Despite this, the overall diagnostic yield was high and similar in both cohorts (inpatients 80% and outpatients 74%). This is not surprising as most inpatients were referred for PIC or CCE with suspected bleeding (80%). The link between increased capsule endoscopy yield and procedure timing in patients with suspected SB bleeding has been well established. The European Society of Gastrointestinal Endoscopy (ESGE) recommends that SB CE be performed within 14 days of a bleeding episode to enhance yield, while more recent studies suggest an even shorter interval is optimal [12‐14]. Additionally, earlier use of SB CE in inpatients with suspected bleeding after a negative upper GI endoscopy may shorten inpatient stays and decrease the need for colonoscopy [15]. Although the data is unavailable, our inpatient procedures were likely, by their nature, performed soon after the bleeding event, optimising yield for colonic and small bowel lesions alike, despite the lower completion rates and tendency towards poorer bowel preparation.

It is well-recognised in CE practice that certain groups are at risk of delayed gastric and small bowel transit, with real-time assessment of passage advised in at-risk patients for small bowel studies and an automated built-in alert system employed in all subjects undergoing CCE [13]. Indeed, previous studies have confirmed an increased risk of delayed gastric transit and incomplete studies when small bowel capsules are performed in an inpatient setting [16, 17]. Many inpatient factors include reduced mobility, more frequent comorbidities, and medication use cited as potential causes.

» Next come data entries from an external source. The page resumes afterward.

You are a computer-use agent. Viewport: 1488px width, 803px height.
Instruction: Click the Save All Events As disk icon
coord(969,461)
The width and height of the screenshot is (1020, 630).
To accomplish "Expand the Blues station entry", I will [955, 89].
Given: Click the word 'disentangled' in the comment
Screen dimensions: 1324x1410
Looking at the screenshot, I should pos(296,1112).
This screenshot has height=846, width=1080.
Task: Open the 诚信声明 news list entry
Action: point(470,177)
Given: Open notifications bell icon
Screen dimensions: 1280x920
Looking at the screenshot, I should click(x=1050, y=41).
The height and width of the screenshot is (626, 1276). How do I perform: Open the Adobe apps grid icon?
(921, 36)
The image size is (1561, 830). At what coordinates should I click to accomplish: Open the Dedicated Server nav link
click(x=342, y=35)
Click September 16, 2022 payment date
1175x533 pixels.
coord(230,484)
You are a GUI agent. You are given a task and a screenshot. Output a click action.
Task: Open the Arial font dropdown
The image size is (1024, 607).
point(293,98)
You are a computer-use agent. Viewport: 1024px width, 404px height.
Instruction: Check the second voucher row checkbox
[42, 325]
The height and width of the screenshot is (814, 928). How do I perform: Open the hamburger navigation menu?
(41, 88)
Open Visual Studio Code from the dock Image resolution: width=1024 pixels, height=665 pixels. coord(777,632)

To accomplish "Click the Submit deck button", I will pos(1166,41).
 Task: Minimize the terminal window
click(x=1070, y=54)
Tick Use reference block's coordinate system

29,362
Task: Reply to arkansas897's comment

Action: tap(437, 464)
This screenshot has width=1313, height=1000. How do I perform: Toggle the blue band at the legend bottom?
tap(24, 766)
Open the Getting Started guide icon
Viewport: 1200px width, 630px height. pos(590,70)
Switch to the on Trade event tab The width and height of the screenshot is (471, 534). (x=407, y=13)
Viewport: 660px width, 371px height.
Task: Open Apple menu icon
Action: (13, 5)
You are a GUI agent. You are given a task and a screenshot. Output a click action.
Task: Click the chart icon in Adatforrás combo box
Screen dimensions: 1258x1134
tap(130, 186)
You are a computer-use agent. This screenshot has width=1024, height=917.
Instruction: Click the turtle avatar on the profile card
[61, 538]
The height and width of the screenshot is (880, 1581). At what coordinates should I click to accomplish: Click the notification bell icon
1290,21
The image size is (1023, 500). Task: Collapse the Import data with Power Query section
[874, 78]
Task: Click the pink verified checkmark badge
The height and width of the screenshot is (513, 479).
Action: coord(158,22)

In keeping with this, more of our inpatient cohort had at least one factor for delayed transit (60%). In our cohort, we routinely checked for delayed gastric transit at 30 minutes. We administered a prokinetic if passage into the SB was not confirmed in both PIC and CCE studies. In addition, all subjects additionally received two standard PEG-based boosters on reaching the small bowel and 3 hours later, to promote transit through the colon. Despite this, completion rates for both CCE and PIC studies remained lower in our inpatient compared to the outpatient cohort. A tailored inpatient regimen should be considered to mitigate against this, such as additional real-time transit checks and timed boosters and prokinetics related to the stage of transit rather than from the time of ingestion and passage into the SB, as well as avoiding pro re neta medications which could adversely affect the study outcome and encouraging motility where possible. Such interventions warrant additional investigation as our study suggests that despite the limitations, inpatient CCE and PIC are useful investigations.

The role of capsule endoscopy as a pan-intestinal investigation is expanding, with evidence to show efficacy for several indications, including bleeding, enteropathy and Crohn’s disease assessment [9, 18, 19]. Both double-headed colon capsules and dedicated pan-intestinal capsules (PICE) have been used for pan-intestinal investigation. While the software design for PICE may be advantageous in assessing Crohn’s disease, colon capsules appear to have similar efficacy for pan-intestinal investigation. A recent systematic review included 357 and 424 cases employing newer colon capsules and pan-intestinal capsules, respectively [8]. Of 16 studies included, 13 were in patients with Crohn’s disease. They reported both cleanliness and completeness rates were acceptable in all studies, ranging from 63.9 and 68.6% to 100% [8] . Our study also suggests PIC with CCE is effective in various clinical settings, with a diagnostic yield of 78%.

Our study has several limitations; its retrospective design and inherent bias are unavoidable. The real-world setting and relatively large numbers of unselected inpatient PIC cases help assist practitioners in determining the true role of urgent PIC and CCE investigations in a clinical setting and in guiding further investigations to optimise performance.

Inpatient pan-intestinal and CCE have a clinical role, particularly in the setting of acute bleeding. However, practitioners should be aware of the increased risk of incomplete capsule transit and develop additional techniques to mitigate this where possible.